## What is required:
Exactly reproduce all the records, keeping pictures out of the copy.

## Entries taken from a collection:
········

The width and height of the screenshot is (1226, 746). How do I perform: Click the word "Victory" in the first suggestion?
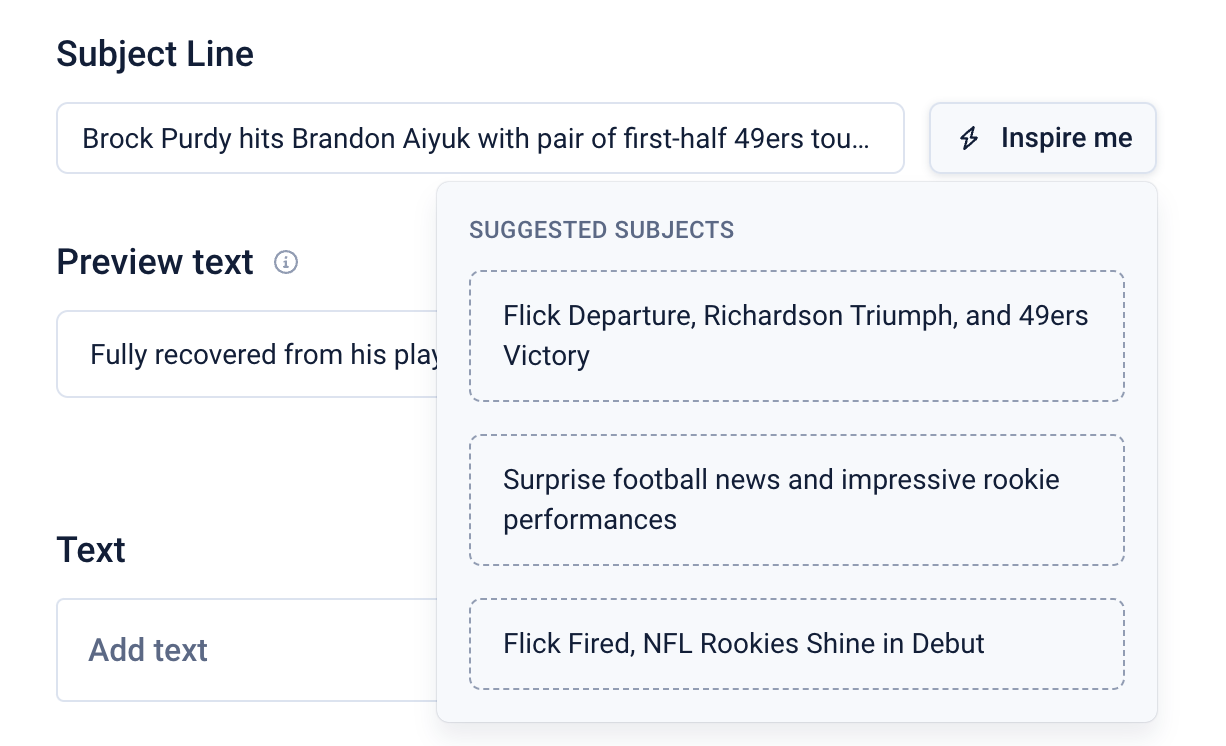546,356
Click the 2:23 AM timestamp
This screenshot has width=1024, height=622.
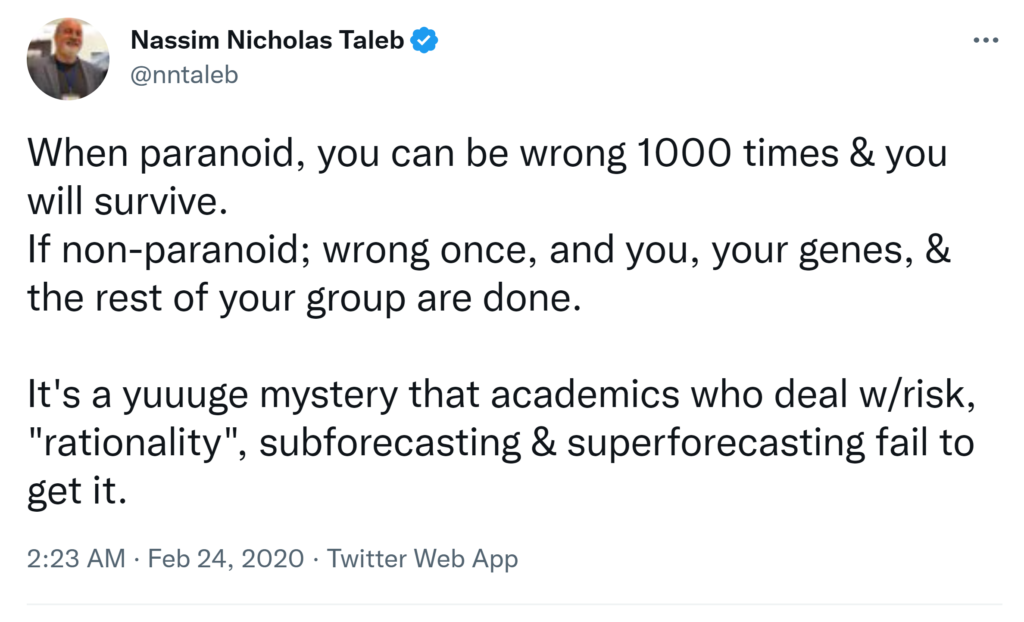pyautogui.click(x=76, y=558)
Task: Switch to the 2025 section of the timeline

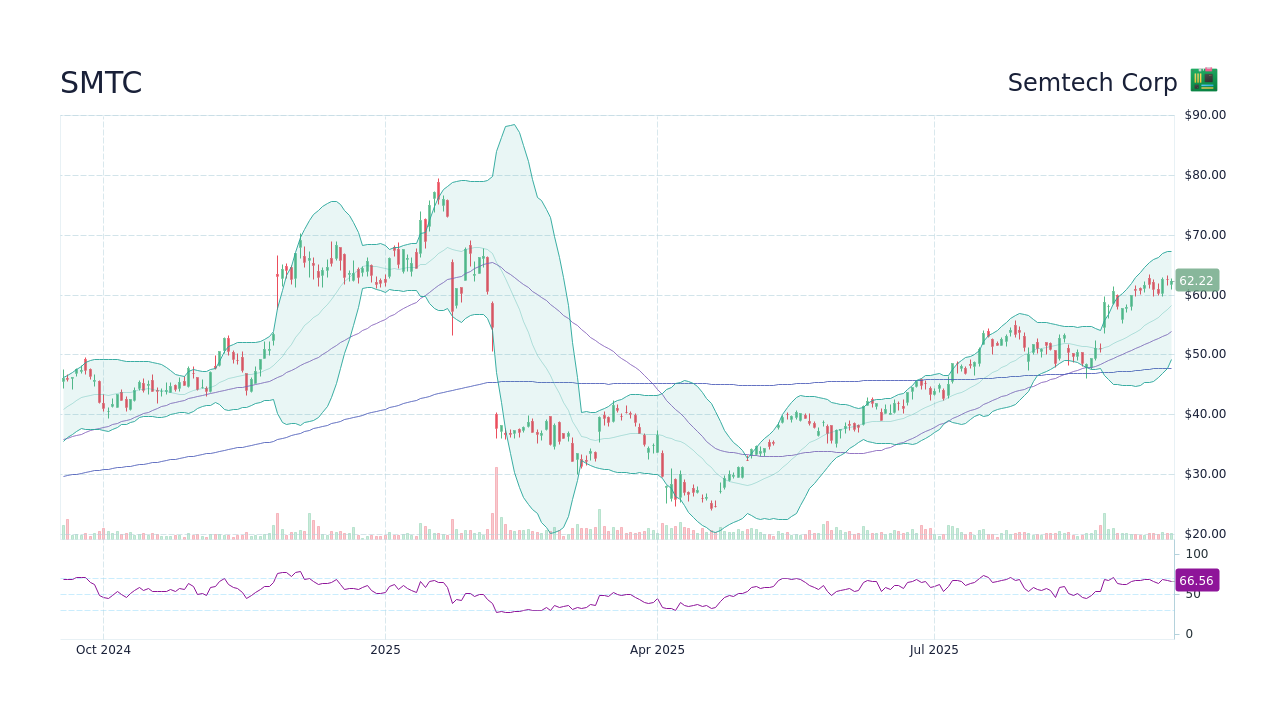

········

## Answer section:
The width and height of the screenshot is (1226, 746). How do I perform: Click the word "Victory" in the first suggestion?
546,356
Click the 2:23 AM timestamp
This screenshot has width=1024, height=622.
pyautogui.click(x=76, y=558)
Task: Switch to the 2025 section of the timeline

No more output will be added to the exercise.